++++ Material to process
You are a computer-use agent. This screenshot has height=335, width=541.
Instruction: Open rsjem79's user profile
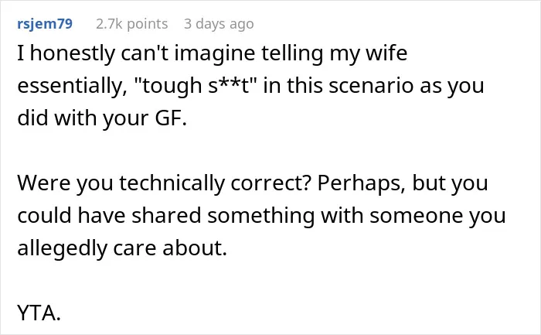point(45,24)
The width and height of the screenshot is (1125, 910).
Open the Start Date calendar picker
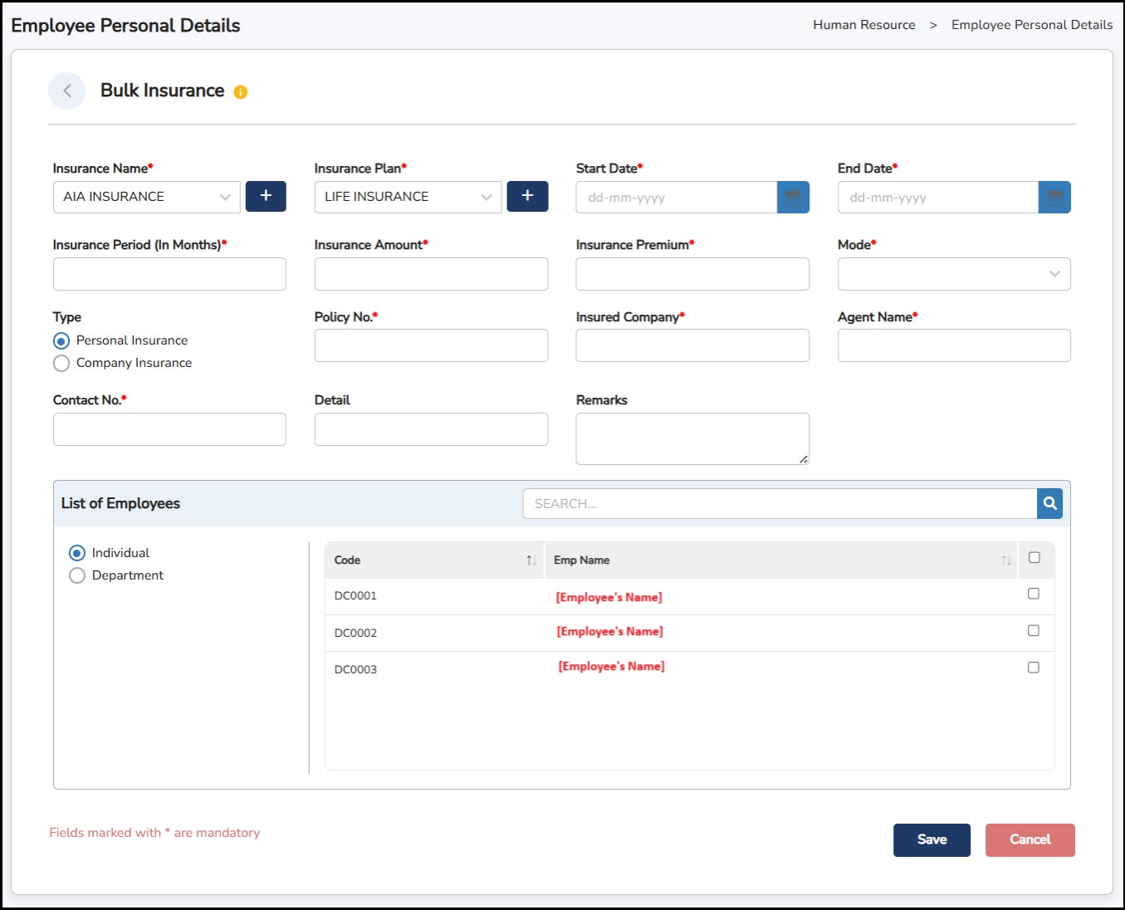793,198
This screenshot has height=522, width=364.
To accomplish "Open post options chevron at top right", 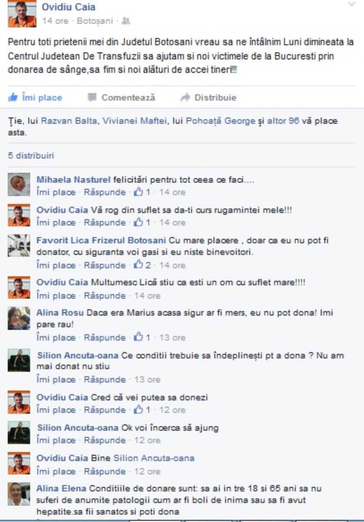I will point(352,4).
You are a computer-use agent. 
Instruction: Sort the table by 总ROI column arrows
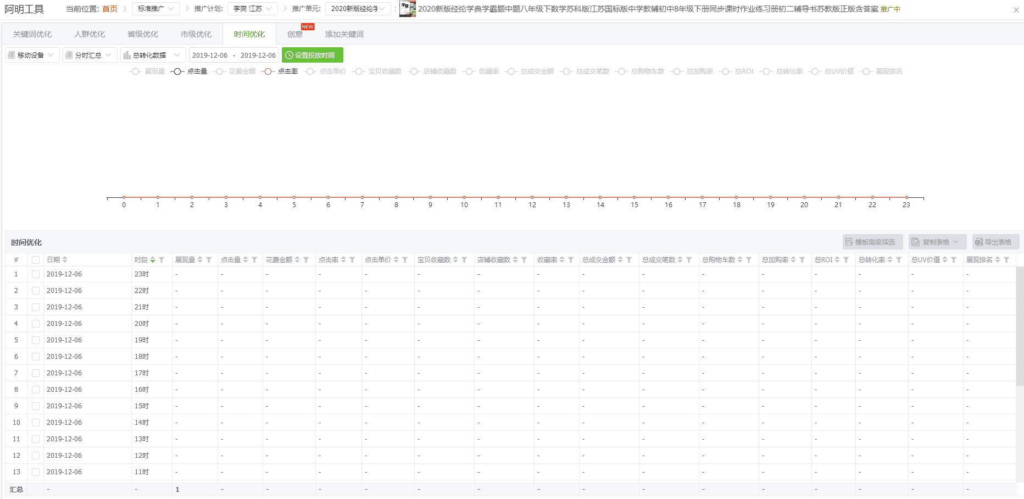(837, 260)
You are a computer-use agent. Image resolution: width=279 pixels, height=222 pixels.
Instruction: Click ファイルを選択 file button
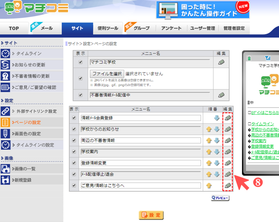[x=107, y=74]
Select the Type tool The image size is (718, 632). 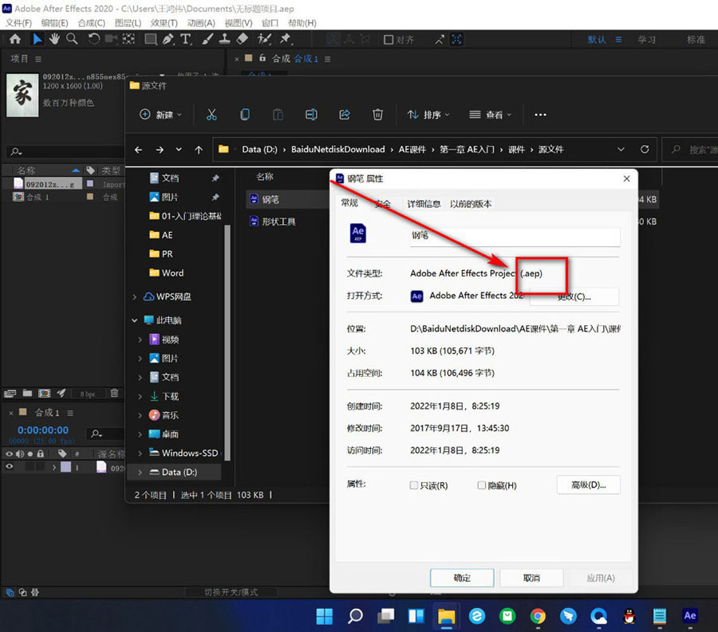[x=186, y=39]
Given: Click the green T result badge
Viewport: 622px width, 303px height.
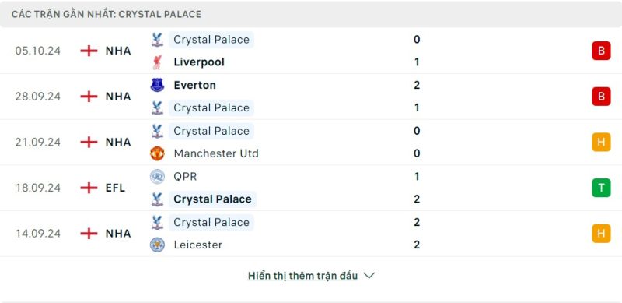Looking at the screenshot, I should pos(601,188).
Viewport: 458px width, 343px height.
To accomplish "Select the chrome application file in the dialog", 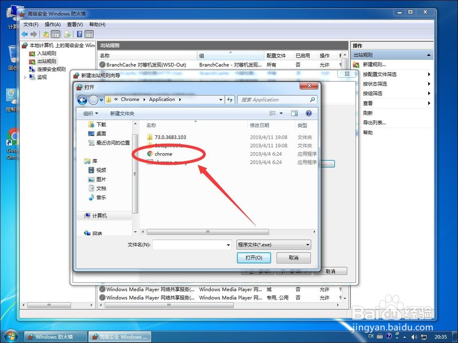I will (164, 154).
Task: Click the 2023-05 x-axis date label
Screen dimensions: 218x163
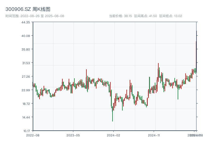Action: [73, 135]
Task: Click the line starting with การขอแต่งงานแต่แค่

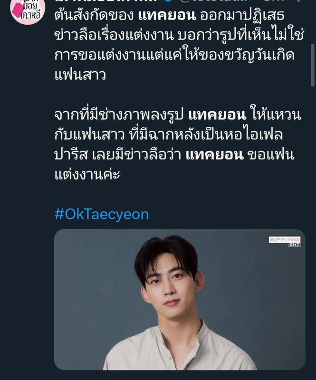Action: [174, 55]
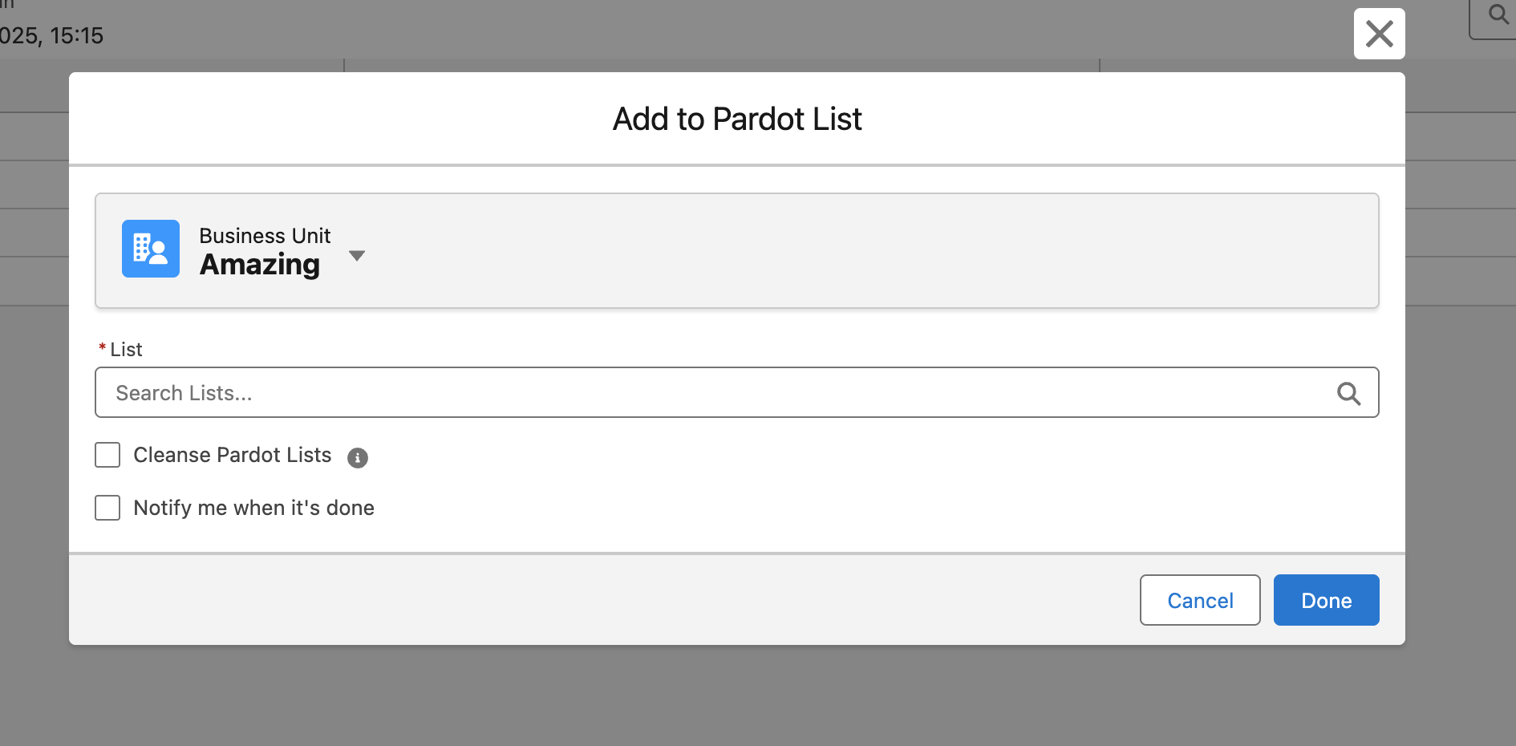Image resolution: width=1516 pixels, height=746 pixels.
Task: Click the Business Unit building icon
Action: (151, 249)
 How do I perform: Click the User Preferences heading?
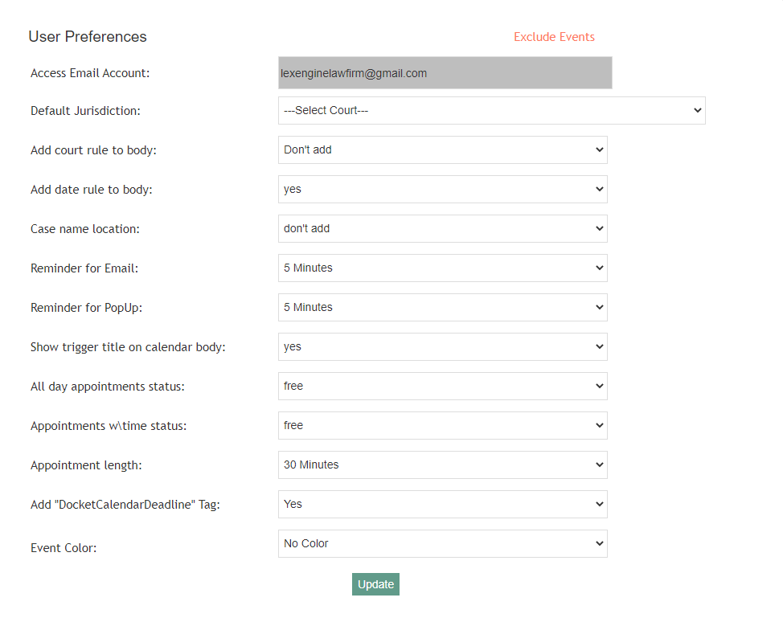coord(88,37)
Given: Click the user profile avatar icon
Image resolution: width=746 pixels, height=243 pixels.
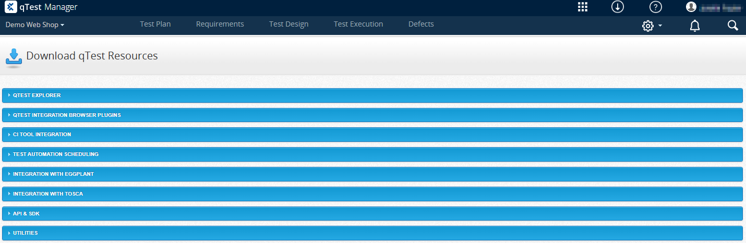Looking at the screenshot, I should [x=691, y=7].
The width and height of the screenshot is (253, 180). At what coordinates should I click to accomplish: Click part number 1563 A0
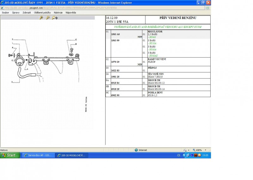(115, 34)
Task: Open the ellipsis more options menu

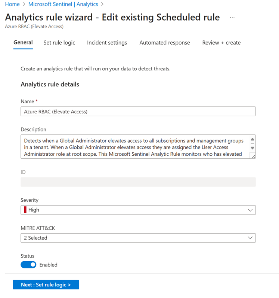Action: click(x=232, y=17)
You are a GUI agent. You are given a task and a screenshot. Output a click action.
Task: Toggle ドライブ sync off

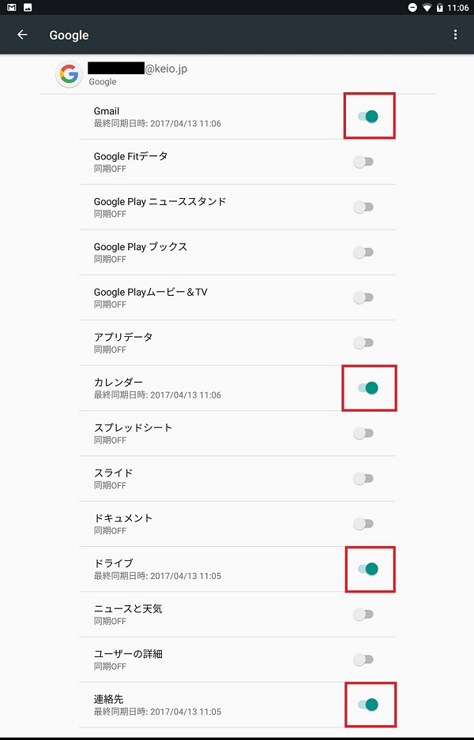[368, 569]
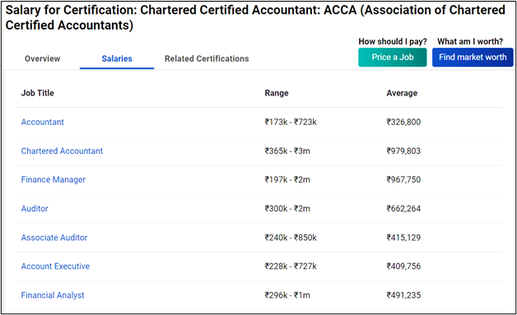This screenshot has width=517, height=315.
Task: Visit the Associate Auditor link
Action: 54,238
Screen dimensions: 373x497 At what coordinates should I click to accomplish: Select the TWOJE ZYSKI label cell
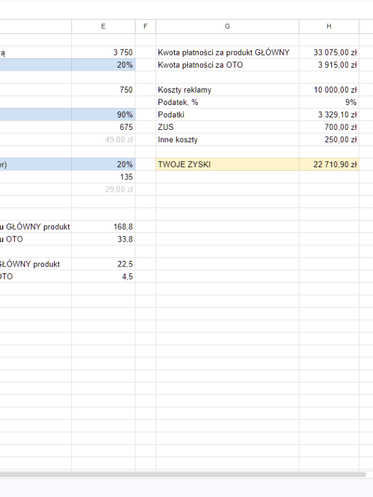pyautogui.click(x=227, y=165)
++++++++
## The problem
Lines containing the word "agent": copy each of them from the material.

## Result of the task
You are a computer-use agent. This screenshot has height=335, width=541.
You are a computer-use agent. 
You are a computer-use agent. Image resolution: width=279 pixels, height=222 pixels.
You are a GUI agent. You are given a task and a screenshot. Output a click action.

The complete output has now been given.